■ **What is asked**
**A.** Rewrite the stretch of the Christmas survey post from "Biblical literacy also" through "Briton is finished.", putting "Scotland" in place of "Midlands".
**B.** Pick up the Christmas survey post where it stops and keep it going.

■ **Text section**
━━━━━━━━━━━━━━━━

Posted on 12/09/2007 8:48:46 AM PST by squireofgothos
Commenting on the results of the survey, Theos Director Paul Woolley said: "These findings provide us with a good snapshot of our national relationship with Christianity. They show that the Christmas story, in its classic formulation is still very much in our cultural blood stream, as indeed is the Christian story as a whole.
"However, when you probe in any depth, you discover that our knowledge and understanding is rather more shaky.
The poll also found that knowledge of the Christmas story varied with age. The youngest people questioned (aged 18-24) knew the least about the story of the birth of Jesus, with only 7 percent knowing the correct answers to all the questions asked. Middle aged people (aged 55-64) were found to know the most, with 18 percent answering all questions correctly.
"The fact that younger people are the least knowledgeable about the Christmas story may reflect a decline in the telling of Bible stories in schools and the popularity of Nativity plays, said Woolley.
Biblical literacy also varied from region to region, with those living in the Midlands emerging as the
(Excerpt) Read more at christianpost.com ...
bump for publicity
Christianity is finished in Briton. Actually, Briton is finished.
Thanks for posting a still from my favorite Christmas
Special.
OK, “It’s A Wonderful Life” probably does tie for the #1
“Christmas Favorite” with me.
Wanna guess the percentage in this country who'd pass this test???
Hmmmmm, maybe all these Muslims are in Wales. Yeah, that's it, they're all in Cardiff!! After all the Cardiff Rift runs right through there....

━━━━━━━━━━━━━━━━

■ **Given material**
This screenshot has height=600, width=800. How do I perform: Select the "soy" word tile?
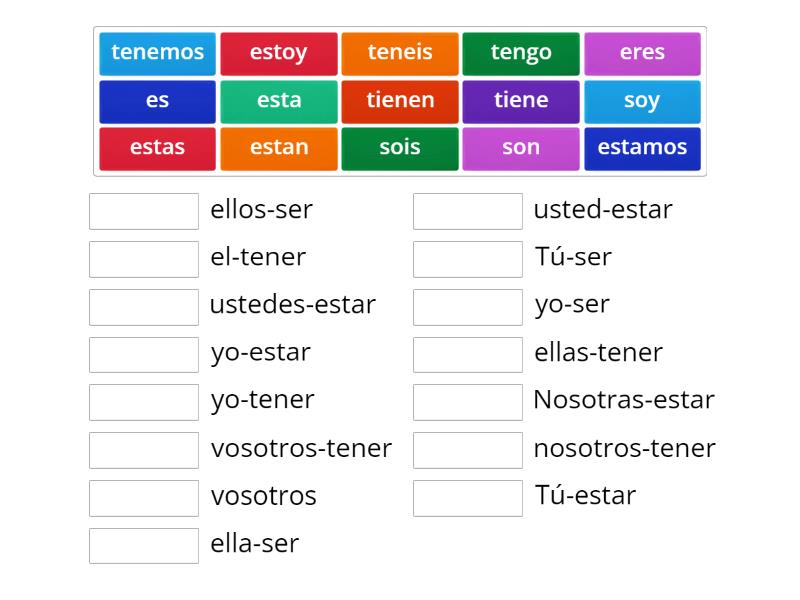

━━━━━━━━━━━━━━━━

■ **Per-task outputs**
**A.**
Biblical literacy also varied from region to region, with those living in the Scotland emerging as the
(Excerpt) Read more at christianpost.com ...
bump for publicity
Christianity is finished in Briton. Actually, Briton is finished.

**B.**
I wonder how many of them know in detail the night flight of Muhammad on the winged horse Buraq?
Not as many as are indifferent to religion in general I'd think.
About the only positive I see is that that INVADING Army from Mexico
and points south...
They aren’t Wahhabists.
YET!
Have you hung out at Heathrow? It is like going to Karachi or Islamabad.
Maybe the Muslim immigrants can’t afford to pay one and half million pounds for a house?
And I wonder how many of them actually put an eye out with a B-B gun?
My daughters do not like the stories like Rudolph, etc. They do love the Nativity Story that was made last year.
Their favorite Christmas activity is going to a church that has built a small replica of the town of Bethlehem. There Roman guards all over the place. There are people dressed in period clothes hosting booths with activities relating to the period (games, brick building, metal work, etc). Then every half hours, actors walk through the town portraying the Christmas story. Mary is on a real donkey. The shepherds are watching real sheep. The 3 wisemen come in riding on camels.
At the end, everyone ends up at a manger. It is just a great event (and it’s actually in California). I love it more than any other Christmas activity that we do. It really makes the Christmas story come alive.
I’m glad my kids are growing up knowing the real meaning of Christmas.
“only 22 percent knew that Jesus, Mary and Joseph fled to Egypt to escape Herods massacre of the innocents”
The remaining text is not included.